Wednesday, December 31, 2008

Resolutions for 2009: Remembering Those Before Us

I don't really do New Years Resolutions in the material sense. I don't resolve to go to the gym 3 times a week or anything that could be viewed definitvley. I try to have my goals be more all-encompassing, focusing on changes I want to make in my general outlook and approach to life.

During my last week at GLAAD I helped to draft some opinion pieces on the life of Brandon Teena, all which focused on the the fact that this New Year's Eve is the 15th commmoration of his murder. With that, New Years becomes a day filled with multiple meanings - it is the symbolic end to old things, and the chance to make new beginnings – but it is also the anniversary of one of the most infamous hate crimes in US History.

When I was working with the authors to draft their letters and articles we focused on the idea of resolving to end hate, vioelnce, and discrimiantion against transgender people in 2009. This is a good thought. It's a noble and worthy thought. But since then at least three people have died due to anti-transgender violence.

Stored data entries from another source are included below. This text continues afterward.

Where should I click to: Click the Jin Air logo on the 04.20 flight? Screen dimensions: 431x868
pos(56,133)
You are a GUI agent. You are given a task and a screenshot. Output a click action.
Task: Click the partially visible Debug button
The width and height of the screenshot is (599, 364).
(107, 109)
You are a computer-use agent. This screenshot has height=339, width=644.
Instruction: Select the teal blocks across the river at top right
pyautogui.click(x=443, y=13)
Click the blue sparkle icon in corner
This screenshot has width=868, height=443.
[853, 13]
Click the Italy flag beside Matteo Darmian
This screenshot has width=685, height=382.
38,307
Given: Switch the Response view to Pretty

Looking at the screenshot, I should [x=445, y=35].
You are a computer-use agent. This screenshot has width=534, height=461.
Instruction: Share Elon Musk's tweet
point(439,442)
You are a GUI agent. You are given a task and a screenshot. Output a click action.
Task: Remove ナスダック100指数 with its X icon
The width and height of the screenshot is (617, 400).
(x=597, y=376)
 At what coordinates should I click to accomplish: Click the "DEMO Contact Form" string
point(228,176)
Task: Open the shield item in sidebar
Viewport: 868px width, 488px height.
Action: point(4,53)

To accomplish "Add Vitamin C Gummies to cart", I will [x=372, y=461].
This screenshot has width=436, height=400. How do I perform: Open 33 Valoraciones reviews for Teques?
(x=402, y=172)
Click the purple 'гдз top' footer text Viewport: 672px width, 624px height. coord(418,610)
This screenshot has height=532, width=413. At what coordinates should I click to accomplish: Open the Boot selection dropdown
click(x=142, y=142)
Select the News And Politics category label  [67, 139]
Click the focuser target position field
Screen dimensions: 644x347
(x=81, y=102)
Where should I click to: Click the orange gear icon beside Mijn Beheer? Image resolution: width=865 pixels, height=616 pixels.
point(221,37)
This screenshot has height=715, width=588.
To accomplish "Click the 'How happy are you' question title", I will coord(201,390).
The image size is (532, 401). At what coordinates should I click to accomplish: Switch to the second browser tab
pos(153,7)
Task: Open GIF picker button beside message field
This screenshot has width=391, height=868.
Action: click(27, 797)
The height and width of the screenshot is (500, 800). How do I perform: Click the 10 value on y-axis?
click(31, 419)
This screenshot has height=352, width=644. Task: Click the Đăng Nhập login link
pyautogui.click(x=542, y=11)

Just before Christmas, on Dec 23 I learned that Leeneshia Edwards , a transwoman from Memphis, was shot in the face and now lies in critical condition in a Memphis hospital. This is the same city Duanna Johnson and Ebony Whitaker were murdered in, the same state that the amazing Dr. Marisha Richmond works in with the Tennessee Transgender Political Coalition. My heart and thoughts go out to the transgender people and allies of Memphis who must be terrified of the city they love.

And only a few days ago we learned that Taysia Elzy and Michael Hunt were murdered in Indianapolis. Avery was a transgender woman, and Micheal was her boyfriend. Michael's death is like the death of so many SOFFA's, often undocumented as anti-transgender violence so often focuses on transgender people, and not those who love and ally with us. A good resource from the Transgender Aging Network can be found here.

These deaths, these brutal and purposeful acts of violence, are overwhelming. But we can not let them overwhelm us. On New Years Eve my resolution will be to work even harder to stop hate violence and transphobia through education, outreach, and surviving day-to-day as a transgender person. I hope everyone has a safe and happy New Years, and I hope that we are all surrounded by our friends and the family we choose to be with. Let us find strength and joy in each other and our survival in 2009.